┌─ Dataset content
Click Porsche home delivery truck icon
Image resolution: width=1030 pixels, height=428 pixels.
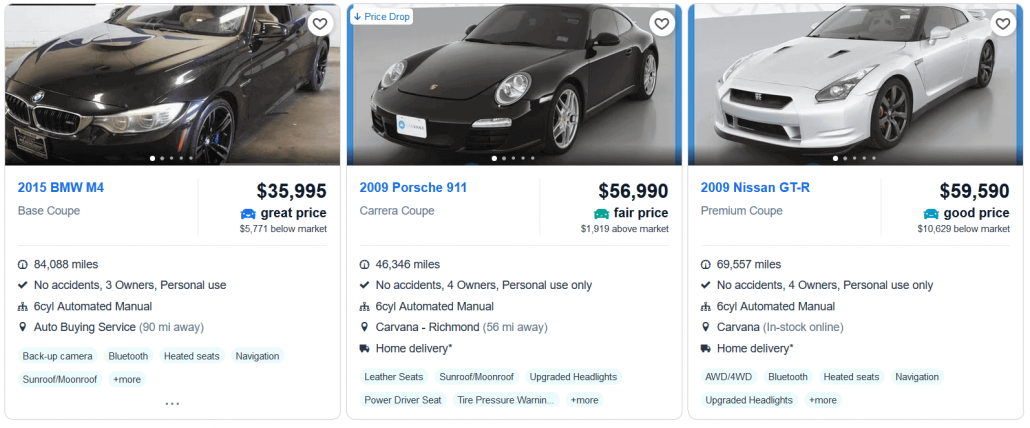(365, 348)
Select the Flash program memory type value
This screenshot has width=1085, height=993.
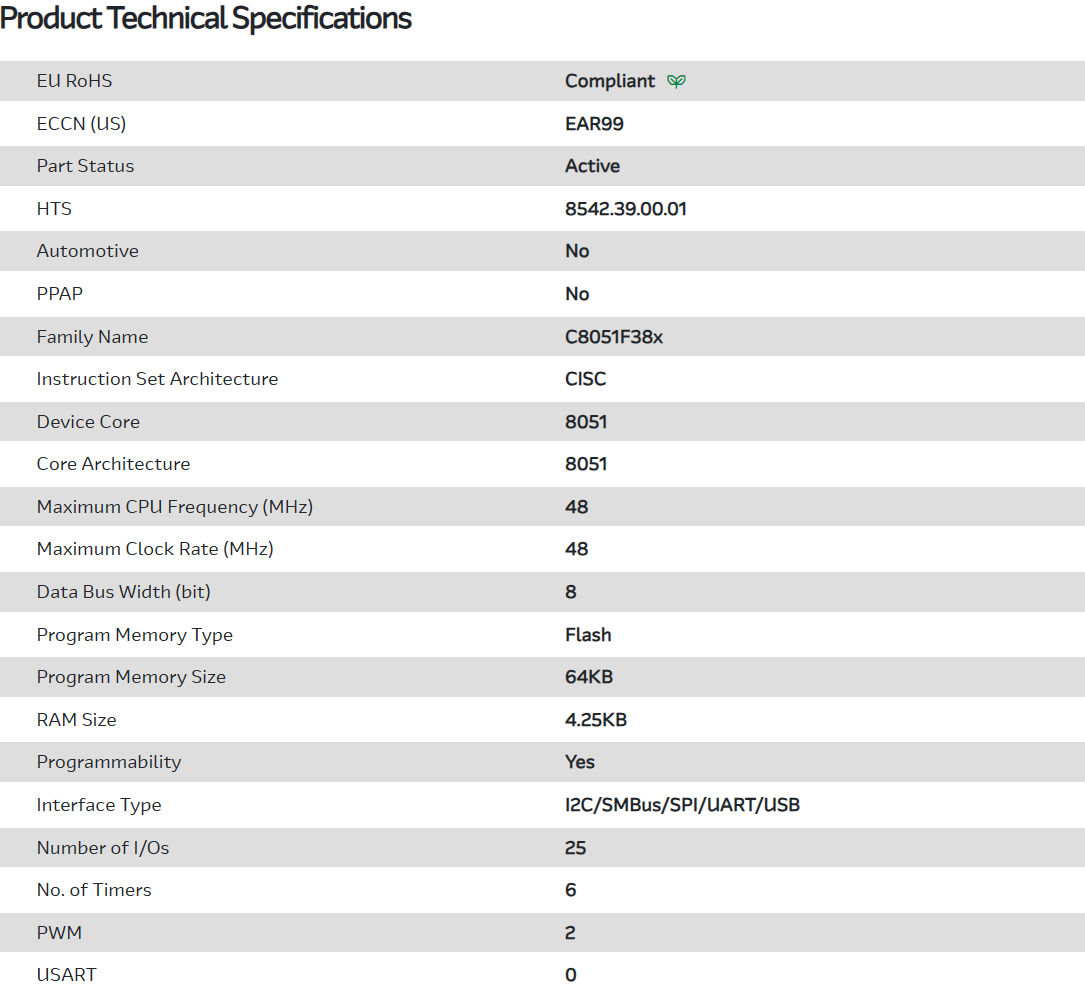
└─
Exercise objective. Leave the pictures out and reproduce all of the records exactly.

Solution.
Click Porsche home delivery truck icon
Image resolution: width=1030 pixels, height=428 pixels.
(365, 348)
Select the Flash program memory type value
This screenshot has width=1085, height=993.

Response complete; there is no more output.